"A ministra das Finanças a mim não me mentiu"
O antigo presidente do BES Vítor Bento assegurou hoje que a ex-ministra das Finanças Maria Luís Albuquerque, com quem só falou uma vez, não lhe mentiu e deixou claro a inexistência de vontade política para um apoio público ao banco.
Na audição na comissão eventual de inquérito parlamentar às perdas registadas pelo Novo Banco e imputadas ao Fundo de Resolução, Vítor Bento garantiu aos deputados que, no período da resolução do BES, só falou com a ex-ministra das Finanças no dia 30 de julho de 2014 e, portanto, não sabe qual era visão de Maria Luís Albuquerque no início do processo porque não manteve contacto com a antiga governante.
“Se calhar devia ter falado, não sei. Eu sou institucionalista e, portanto, como os meus contactos foram com o Banco de Portugal, eu parti do princípio que o que havia a acertar com o Governo, o Banco de Portugal (BdP) acertaria com o Governo”, justificou.
O também antigo presidente do Novo Banco reiterou uma ideia que já tinha defendido logo na primeira ronda da audição, recordando que o BdP “deu reiteradas garantias públicas que estava disponível a linha de capitalização pública”, não lhe passando “pela cabeça” que “não tivesse havido um acerto de posições prévia”.
“A senhora ministra comigo foi clara: não havia vontade política para dar esse apoio público e, portanto, que essa não seria a sua solução preferida. A senhora ministra das Finanças a mim não me mentiu”, assegurou.
Vítor Bento insistiu que só falou com Maria Luís Albuquerque uma vez neste período.

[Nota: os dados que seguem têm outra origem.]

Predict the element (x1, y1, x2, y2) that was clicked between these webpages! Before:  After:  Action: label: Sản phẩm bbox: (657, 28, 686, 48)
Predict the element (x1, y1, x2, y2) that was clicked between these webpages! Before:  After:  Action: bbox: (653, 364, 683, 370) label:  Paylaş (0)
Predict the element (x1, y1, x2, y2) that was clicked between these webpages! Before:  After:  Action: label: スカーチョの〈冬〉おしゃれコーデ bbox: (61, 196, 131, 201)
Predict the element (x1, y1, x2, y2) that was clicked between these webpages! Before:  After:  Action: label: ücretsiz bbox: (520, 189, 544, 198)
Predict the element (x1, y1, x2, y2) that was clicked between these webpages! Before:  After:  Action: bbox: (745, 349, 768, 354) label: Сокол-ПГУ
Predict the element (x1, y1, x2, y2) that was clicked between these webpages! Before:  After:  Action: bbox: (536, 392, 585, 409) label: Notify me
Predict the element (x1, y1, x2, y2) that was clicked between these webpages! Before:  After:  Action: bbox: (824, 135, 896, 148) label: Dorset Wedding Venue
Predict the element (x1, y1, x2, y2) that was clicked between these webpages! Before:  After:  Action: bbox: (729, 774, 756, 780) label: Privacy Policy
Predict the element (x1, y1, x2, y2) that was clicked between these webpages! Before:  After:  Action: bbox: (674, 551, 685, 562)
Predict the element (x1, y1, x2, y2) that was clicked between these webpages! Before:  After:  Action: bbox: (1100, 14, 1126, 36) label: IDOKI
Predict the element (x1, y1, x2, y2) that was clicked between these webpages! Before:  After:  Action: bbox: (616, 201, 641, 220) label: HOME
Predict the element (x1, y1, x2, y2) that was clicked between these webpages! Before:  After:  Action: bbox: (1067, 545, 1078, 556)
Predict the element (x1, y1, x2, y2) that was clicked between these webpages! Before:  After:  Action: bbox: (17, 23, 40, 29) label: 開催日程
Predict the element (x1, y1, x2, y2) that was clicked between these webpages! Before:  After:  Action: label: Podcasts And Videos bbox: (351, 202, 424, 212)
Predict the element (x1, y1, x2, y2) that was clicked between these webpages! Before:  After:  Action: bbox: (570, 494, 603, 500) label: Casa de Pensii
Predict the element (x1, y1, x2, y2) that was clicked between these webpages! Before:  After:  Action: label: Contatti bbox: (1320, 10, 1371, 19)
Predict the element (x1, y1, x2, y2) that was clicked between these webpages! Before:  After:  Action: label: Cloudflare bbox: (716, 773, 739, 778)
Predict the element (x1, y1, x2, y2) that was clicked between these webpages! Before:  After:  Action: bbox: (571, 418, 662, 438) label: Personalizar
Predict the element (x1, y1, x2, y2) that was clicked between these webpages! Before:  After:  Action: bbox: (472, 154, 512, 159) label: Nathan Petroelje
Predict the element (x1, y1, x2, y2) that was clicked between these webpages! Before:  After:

“Devia ter falado mais cedo? Talvez, mas eu tenho que tomar as decisões com base nas circunstâncias e eu nas circunstâncias achava que tinha informação suficiente e que a informação estava alinhada”, apontou.
O antigo presidente do BES e do Novo Banco afirmou que terá “mais dificuldade em compreender que o BdP tivesse a iludir o mercado e os vários ‘stakeholder’ se ele próprio não tivesse a garantia”.
“Porque ele estava a dar a garantia relativamente a um ativo que não era da sua responsabilidade. Quem decide sobre a capitalização pública é o Governo”, lembrou.
Solução para o BES "foi filha de um fantasma e de uma ilusão"
Vítor Bento disse hoje no parlamento que a solução encontrada para a resolução do BES foi filha do "fantasma" do BPN e de "uma ilusão" sobre o seu valor.
"A solução adotada foi filha de um fantasma e de uma ilusão: o fantasma foi o BPN, e obviamente que era um susto ficar-se com um BPN nas mãos naquelas condições; a ilusão era sobre o valor do banco", disse.
Respondendo ao deputado do PSD Hugo Carneiro, Vítor Bento disse estar convencido que "quem teve de tomar as decisões que tomou tinha uma ideia sobre o valor do banco que depois não se veio a confirmar", e que "seria facilmente concretizável numa venda muito rápida".
Sobre o processo de resolução do BES, o economista que transitou para o Novo Banco já tinha referido ao deputado João Cotrim Figueiredo (IL) que um dos erros no processo foi a confusão entre a autoridade de supervisão e de resolução.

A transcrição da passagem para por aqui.